Podcast transcription: MLX Whisper vs. Gemini

(TLDR; I tried device-local Whisper and ended up using Google Gemini instead.)

Several pain points with Apple Podcasts in particular got me interested in using Frontier Models to create a more personalized experience:

Rather low audio quality for some episodes: poor (if any) post-processing without noise cancelling, lack of gain normalization, bad microphones, …
Thick speaker accents
Apple Podcast Transcripts inadequate
- Spelling errors in (with mainly German podcasts): “ChatGPT” becomes “Chachipiti”, “Fließtext” becomes “Fleece-Text”
- Only limited copy & paste length, no good to paste into summarizer
Only superficial interest in a topic, but interested nonetheless

Idea: use device-local transcription and perhaps summarization using the MLX toolkit - with the OpenAI Whisper model and Llama 3.1 in particular.

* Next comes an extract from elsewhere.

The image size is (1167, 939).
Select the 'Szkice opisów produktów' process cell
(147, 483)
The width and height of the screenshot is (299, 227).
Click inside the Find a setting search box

mlx_whisper, the port to Apple Silicon, has a runtime dependency on ffmpeg. Because I didn’t want to install homebrew and run ffmpeg natively, this is a wrapper script that will use a docker instance for transcoding: Gist. On the first try running the result through Whisper, it misrecognized the language, so I specified it explicitely:

% mlx_whisper --model "mlx-community/whisper-large-v3-mlx" --language German test.mp3

This resulted in just periods however:

[00:00.000 --> 00:02.000]  .
[00:30.000 --> 00:32.000]  .
[01:00.000 --> 01:02.000]  .

The following paragraph was due to a bug in the ffmpeg wrapper script
As it turns out: Whisper does not seem to handle background music, which the podcast episode used during the introduction. Further, this threw the model off without automatic recovery. How-tos on the web use Whisper in larger processing pipelines, e.g. to provide speaker diarization. Perhaps the use of Whisper is limited when used on its own?

To get the transcript done, I turned to the Google Gemini - which is said to support audio natively. After several prompting tries to get the format right (polished interview with introduction, rather than faithful transcript with all filler words, ahems, etc.), Gemini delivered - very well.

[Update 2024-09-15]
User krageon on HackerNews elaborates on their processing pipeline:

I use a noise filter pass (really just arnndn-models/bd.rnnn. and some speech band filtering after) before doing any processing in whisper. It’s worked well for me when using dirty audio (music in the background, environmental noise, etc). When there is music, you either almost can’t hear it at all or you’ll only hear particularly clear parts featuring singing.

[Update 2024-10-05]
Updated the transcoding script slightly: it now copies all outputs to the target directory. This helps with segmented audio files to meet the 25 MB file limit when using Whisper via the OpenAI API. This invocation of the script produces reasonably small files for use with Whisper:

./ffmpeg -i file.mp4 -vn -c:a libopus -b:a 32k -vbr on -ac 1 -ar 16000 -f segment -segment_time 3600 output_%03d.ogg

Update 2024-10-06
Updated inline to clarify that the behaviour observed with Whisper was due to a bug in my script. I have meanwhile fixed this bug.